MAE is a disorder of the brain that is still not fully understood but we do know that:
• MAE is a childhood syndrome and often, the condition remits gradually or spontaneously at some stage in childhood. It IS possible to "outgrow" MAE! and/or successfully control the seizures.
• MAE onset commonly occurs between 2 months to 5 years of age.
• MAE affects boys about twice as often as girls.
• MAE usually affects children who have previously developed normally.
• MAE is rare, representing only 1-2% of childhood epilepsies.
• MAE is a type of generalized epilepsy meaning the abnormal electrical activity occurs spontaneously on both sides of the brain and not from a specific focal point.

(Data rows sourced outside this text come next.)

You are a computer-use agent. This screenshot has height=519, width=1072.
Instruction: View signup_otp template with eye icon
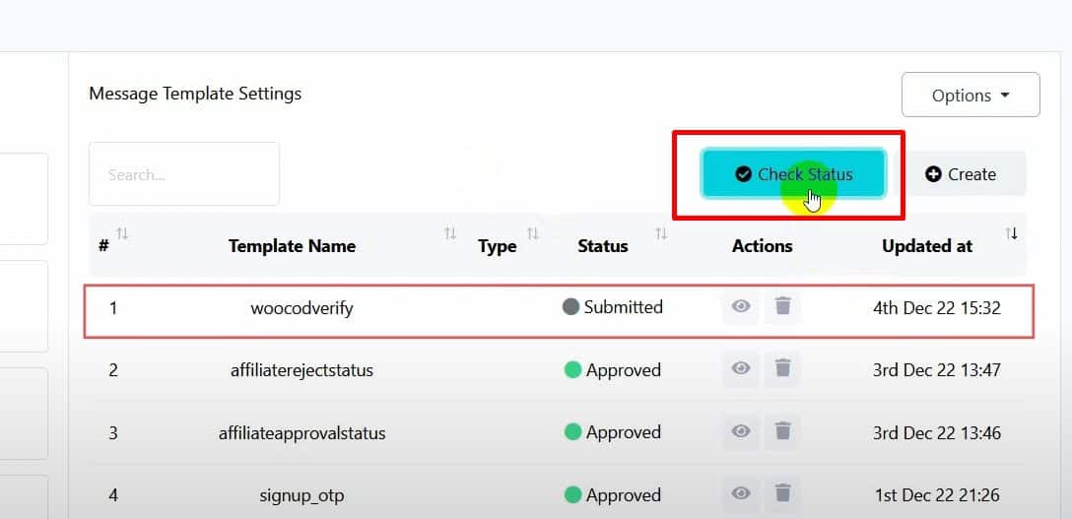pos(741,493)
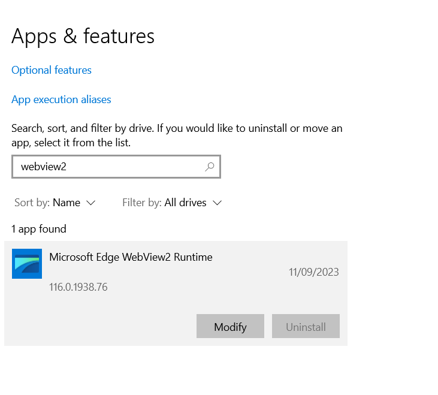Click the 'Filter by:' label text

tap(141, 203)
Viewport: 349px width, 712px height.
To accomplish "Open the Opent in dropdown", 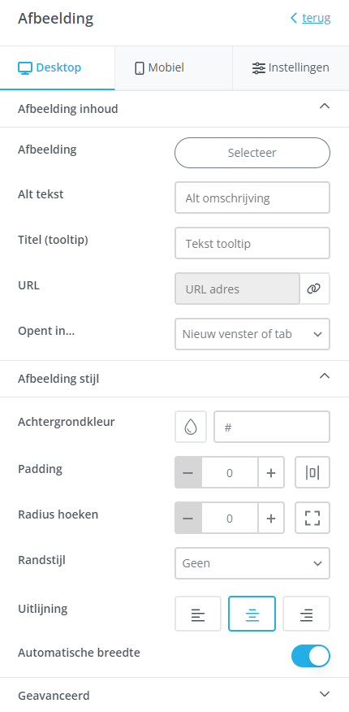I will [x=252, y=334].
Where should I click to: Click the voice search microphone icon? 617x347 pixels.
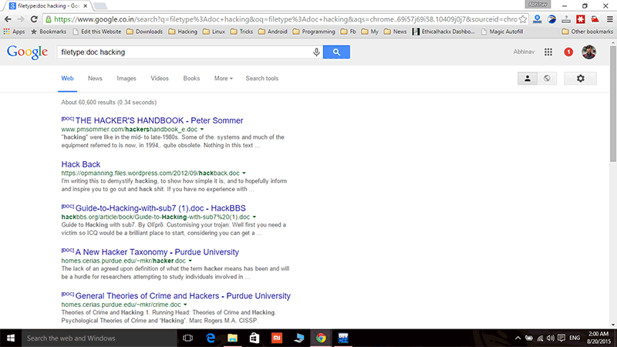click(316, 52)
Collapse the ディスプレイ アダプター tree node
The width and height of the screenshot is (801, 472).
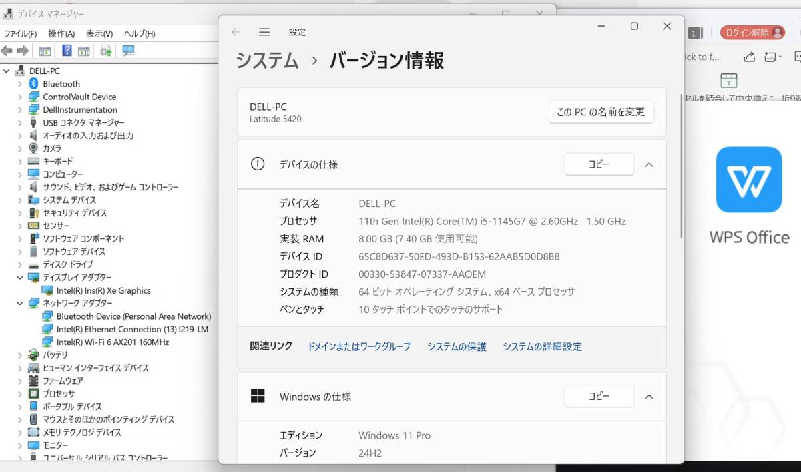click(20, 278)
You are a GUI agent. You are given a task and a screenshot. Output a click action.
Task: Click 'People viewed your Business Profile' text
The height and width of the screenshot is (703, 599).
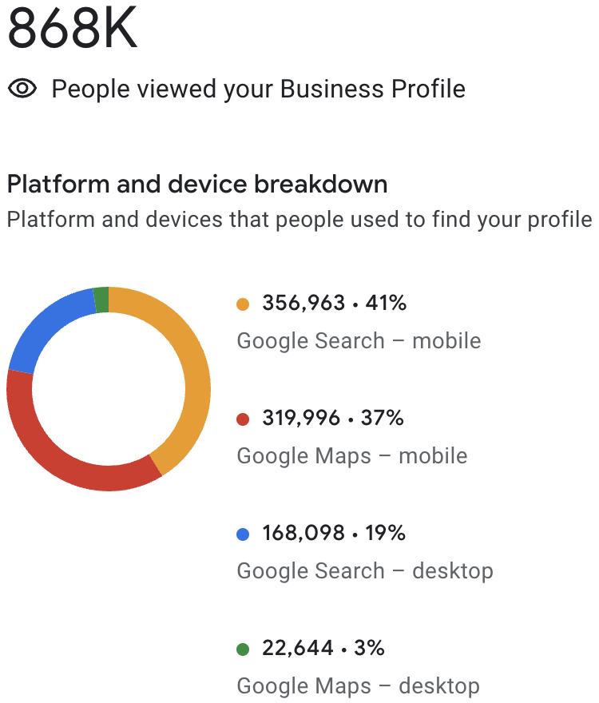[258, 89]
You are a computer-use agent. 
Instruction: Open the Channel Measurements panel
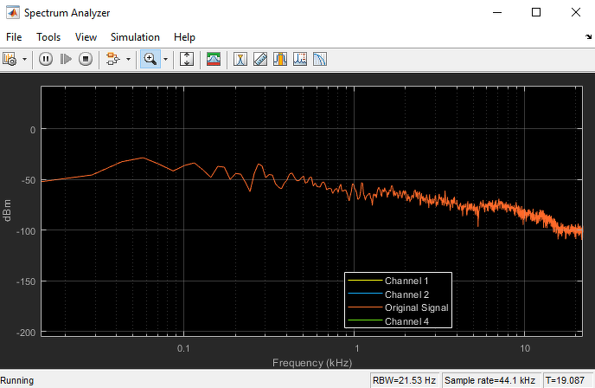click(280, 59)
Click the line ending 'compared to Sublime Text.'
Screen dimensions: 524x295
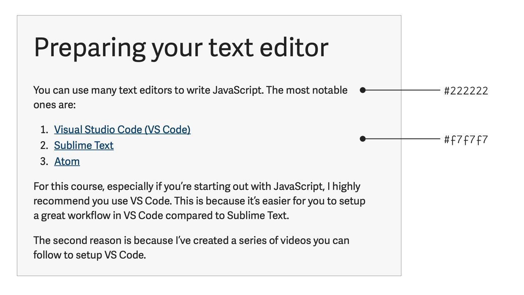161,216
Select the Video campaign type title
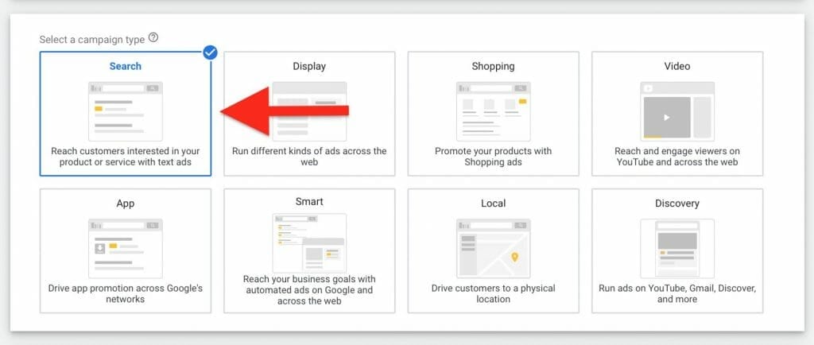The image size is (814, 345). 676,67

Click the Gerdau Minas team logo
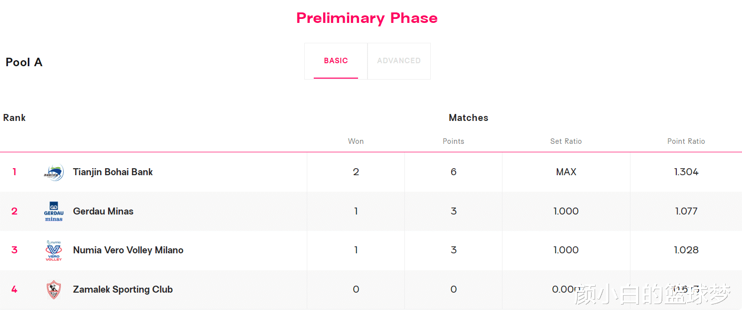(x=54, y=212)
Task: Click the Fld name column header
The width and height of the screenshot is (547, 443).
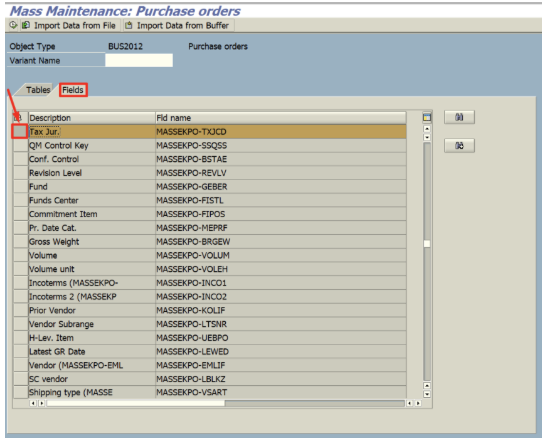Action: pos(280,118)
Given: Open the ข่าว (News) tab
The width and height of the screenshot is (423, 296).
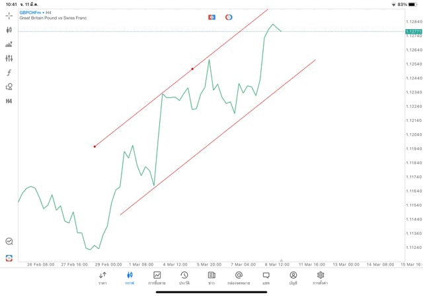Looking at the screenshot, I should (212, 277).
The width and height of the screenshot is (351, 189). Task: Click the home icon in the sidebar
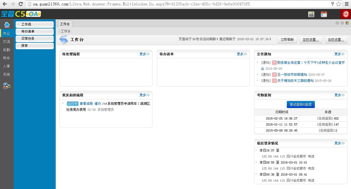click(x=7, y=25)
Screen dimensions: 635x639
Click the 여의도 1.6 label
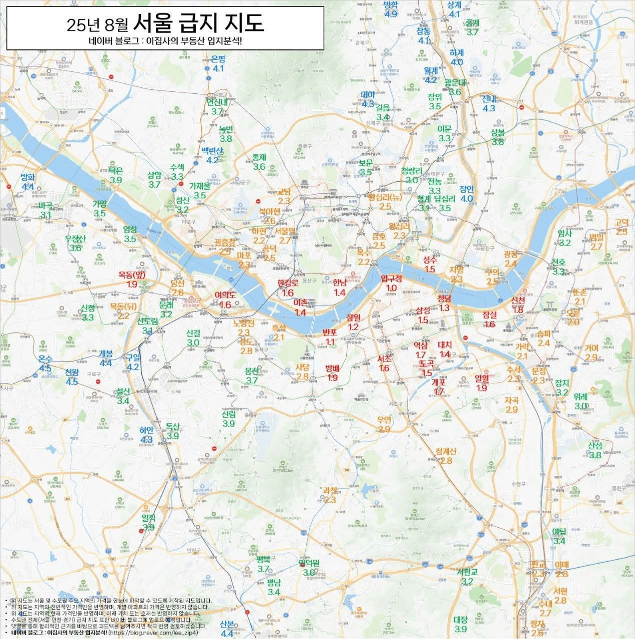click(225, 300)
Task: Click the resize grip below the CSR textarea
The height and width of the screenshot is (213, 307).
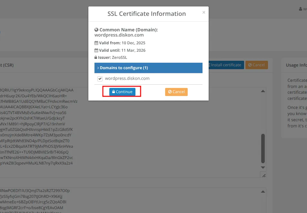Action: click(263, 175)
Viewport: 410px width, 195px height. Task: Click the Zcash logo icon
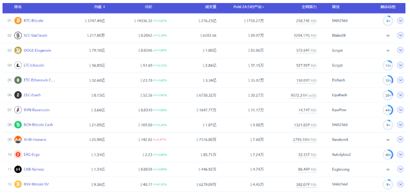[x=18, y=95]

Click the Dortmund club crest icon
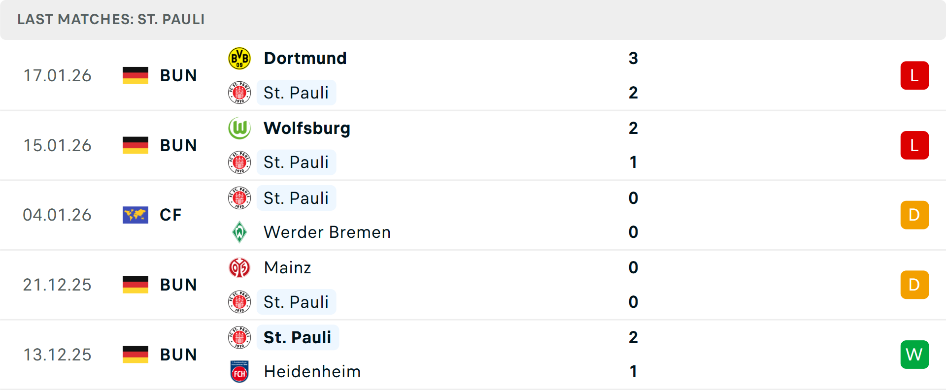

• The myoclonic-astatic seizure (drop attack or head nod with loss of muscle tone) is the core seizure type associated with MAE, but it is common for children to experience other generalized events including absence, atypical absence, myoclonic, tonic-clonic, episodes of non-convulsive status epilepticus (NCSE) and, in rare cases, tonic seizures.
• MAE is an idiopathic type of epilepsy meaning there is no known cause for the disorder. An MRI (magnetic resonance imaging) of the brain of a child with MAE will usually show no structural abnormalities.
• MAE is a genetic disorder so there is sometimes, but not always, a family history of seizures. One in six parents, and one in three other children in the family also have/have had a related form of generalized seizures (for example, common febrile seizures, ie, seizures that occur with a fever or high temperature).